Ну, что ещё рассказать… После школы попытался поступить в Институт водного транспорта, не прошёл. Пошёл учиться в Автотранспортный техникум. Видно, море тянуло, оказался на кораблестроительном факультете. Закончил, началась трудовая деятельность. Всё как у всех. Получил квартиру в Ленинграде, но связь с малой родиной не прерывается. Приезжаем мы все, нынче живущие в Санкт-Петербурге антропшинские, покровские и коммунаровские жители в День Победы на свою родную землю поклониться памяти павших на войне наших земляков. Рады, что появилась возможность оставить свои воспоминания нынешнему поколению горожан. Процветания и добра всем жителям Коммунара!» – Владимир Алексеевич вопросительно посмотрел на меня. Вроде всё? Да нет, был у меня ещё вопрос к уважаемому Владимиру Алексеевичу.
Несколько лет назад писали мы о живущей в Ремизе Митюриной Тамаре Владимировне, не его ли это родственница?
«Жена брата, она так и живёт в Ремизе», – теперь уже с явным интересом посмотрел на меня мой собеседник. Да, видно это не крайняя наша встреча с Владимиром Алексеевичем. Думаю, следующий раз мы встретимся уже в Ремизе. Спасибо, земляк ! Дай Бог тебе здоровья!

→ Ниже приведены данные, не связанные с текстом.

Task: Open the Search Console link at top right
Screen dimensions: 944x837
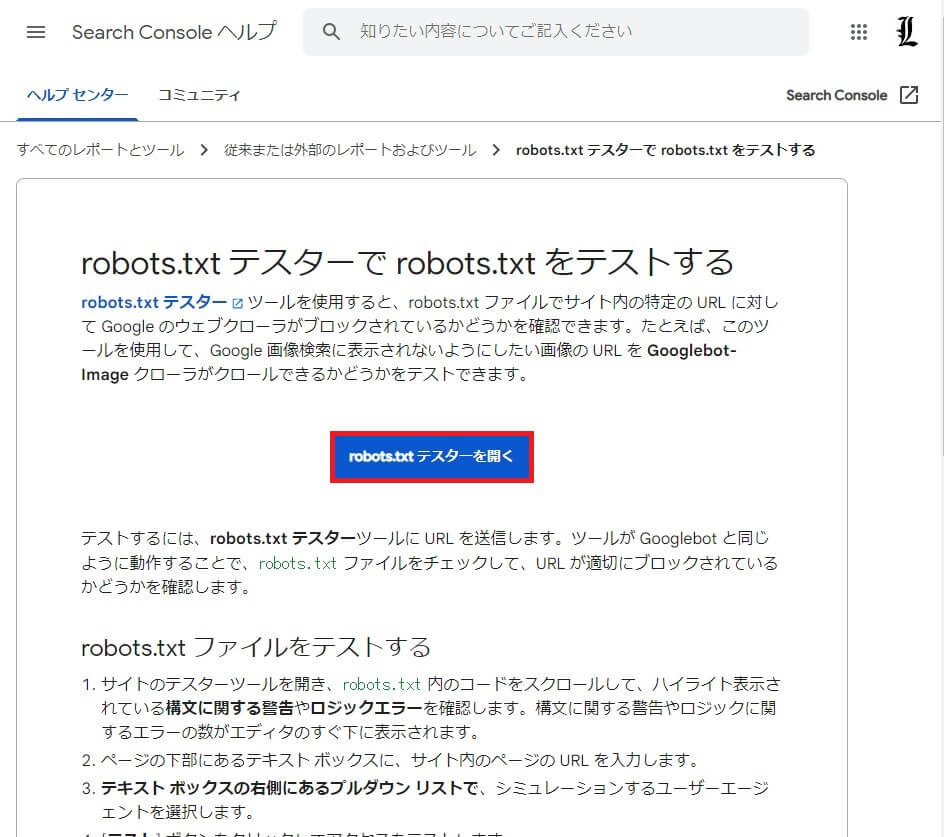Action: click(836, 95)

Из рассказа Тамары Владимировны Митюриной:
«Наш дом стоял у прогона, что ведёт через поле и речку в Покровку. Рядом, в большом доме Курзиных в начале войны был госпиталь. Я тоже помогала ухаживать за ранеными нашими солдатами. Пришли немцы, и сделали в этом доме столовую для солдат. Мы, дети, подгадывали время обеда, и пели немцам песни. Они ничего не понимали, смеялись и разрешали нам доесть за собой. Один повар всегда нам давал объедки. А другой всё бросал на землю, и топтал сапогами…

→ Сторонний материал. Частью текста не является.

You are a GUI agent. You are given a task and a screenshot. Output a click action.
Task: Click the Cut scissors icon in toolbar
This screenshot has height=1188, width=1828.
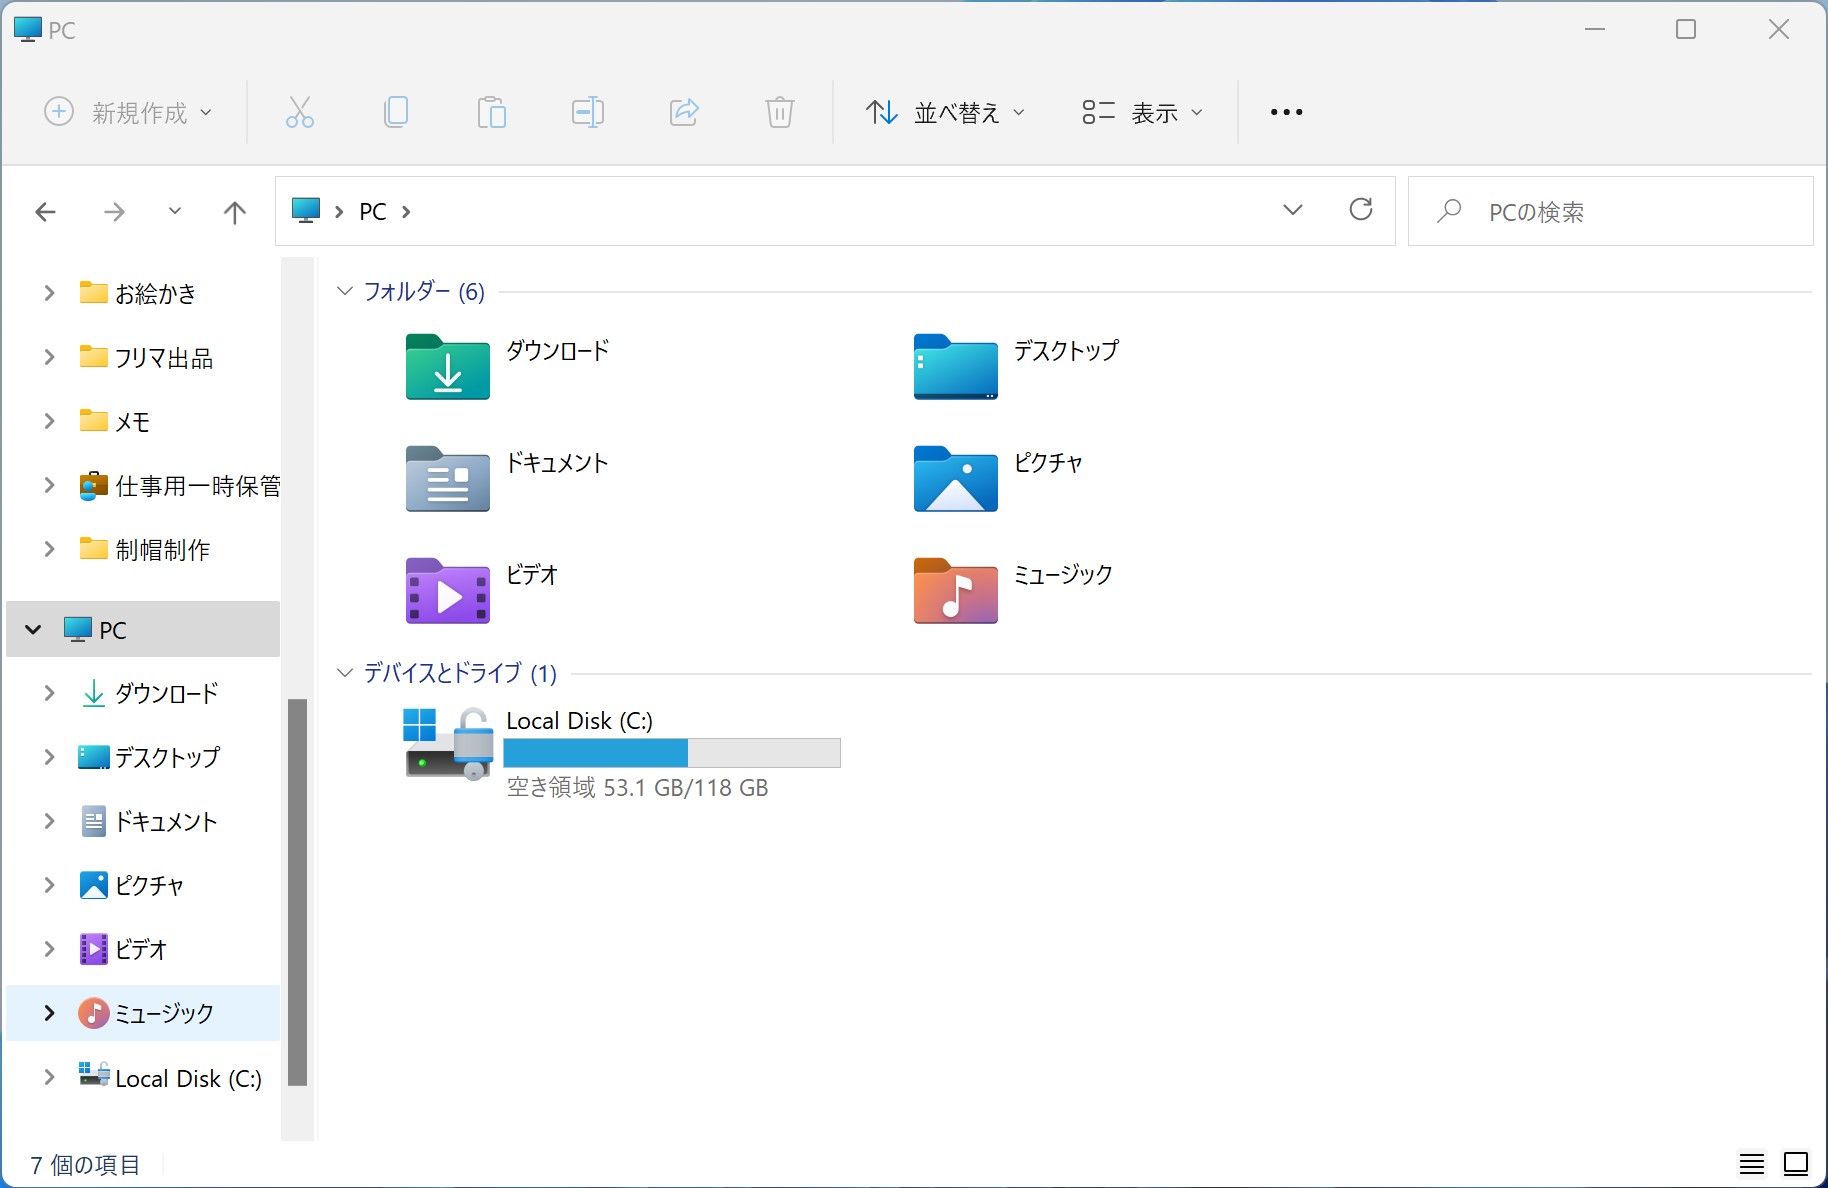click(299, 112)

Мама, я и сестра попали на строительство дороги в Коммунар. Немцы с карьера привозили камни, а мы их молотками разбивали. Если казалось немцу, что ты плохо работаешь, бил плетью. Кормили щами из травы. Люди пухли. Я всё время плакала от голода.
У моста в Ванго-мызу стоял небольшой кирпичный домик. Вот в нём немцы и забивали коров, а внутренности на телеге вывозили на мост, и сбрасывали в воду. Ребятня часами сидела на берегу, ждали ту телегу. А нам с Верой Вихровой так хотелось есть, что мы не дожидались, когда немец станет сбрасывать требуху в воду. Хватали прямо с телеги, а немец бегал за нами с ножом. Была большая удача, если забивали стельную корову, а плод тоже бросали в реку.
У немцев цеху на фабрике «Коммунар» была казарма, и со станции в вагоне туда возили продукты. Часто что-нибудь из еды просыпалось на пол вагона, и мы собирали. Однажды увидели на полу много муки. Так увлеклись, собирая муку, что не заметили, как немцы закрыли дверь, и вагон тронулся. Вылезали через маленькое окошко, и прыгали на ходу. Было очень страшно».